Los bucles de protuberancia beta son motivos que se presentan comúnmente en proteínas y polipéptidos que constan de cinco a seis aminoácidos . [1] [2] [3] Hay dos tipos: tipo 1, que es un pentapéptido; y tipo 2, con seis aminoácidos . Se consideran un tipo de protuberancia beta y tienen el nombre alternativo de protuberancia beta tipo G1. En comparación con otras protuberancias beta , los bucles de protuberancia beta dan lugar a una inversión de la cadena de modo que a menudo se presentan en los extremos del bucle de las horquillas beta ; las horquillas de este tipo se pueden describir como 3:5 (para un bucle de protuberancia β de tipo 1) o 4:6 (para el tipo 2). [4] Hay dos sitios web disponibles para encontrar y examinar bucles de protuberancia β en proteínas, Motivated Proteins: [1] [5] y PDBeMotif: [2]. [6]

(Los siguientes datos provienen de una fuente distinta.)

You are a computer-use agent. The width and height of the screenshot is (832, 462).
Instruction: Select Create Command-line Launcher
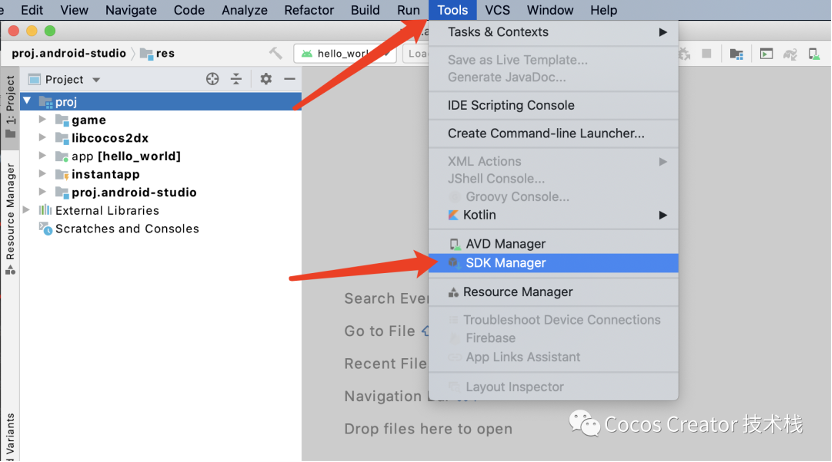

Los bucles de protuberancia beta de tipo 2 tienen dos enlaces de hidrógeno característicos entre cadenas principales. Uno es entre el CO del residuo i y el NH del residuo i+4 (un giro α); el otro es entre el CO del residuo i+5 y el NH del residuo i.

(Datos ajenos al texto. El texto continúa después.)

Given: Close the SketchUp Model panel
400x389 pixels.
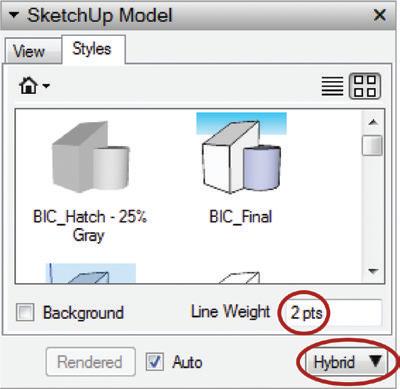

Los bucles de protuberancia beta a menudo tienen un aspartato , asparagina , serina o treonina en el residuo i, junto con un nido (motivo estructural de la proteína) en los residuos i+2 a i+4 (tipo 1) o los residuos i+3 a i+5 (tipo 2), con el oxígeno de la cadena lateral uniéndose a los grupos NH de la cadena principal del nido. [7] Se ha descrito la mutagénesis dirigida al sitio de los residuos asx dentro de los bucles de protuberancia β de una proteína, mostrando que la cadena lateral de un residuo asx en varias posiciones alternativas dentro de un bucle de protuberancia β se une al nido y, por lo tanto, ayuda a estabilizar el bucle. [8]
Referencias
^ Milner-White, EJ (1987). "Protuberancias beta dentro de bucles como características recurrentes de la estructura de las proteínas". Biochim Biophys Acta . 911 (2): 261–265. doi :10.1016/0167-4838(87)90017-3. PMID 3801498.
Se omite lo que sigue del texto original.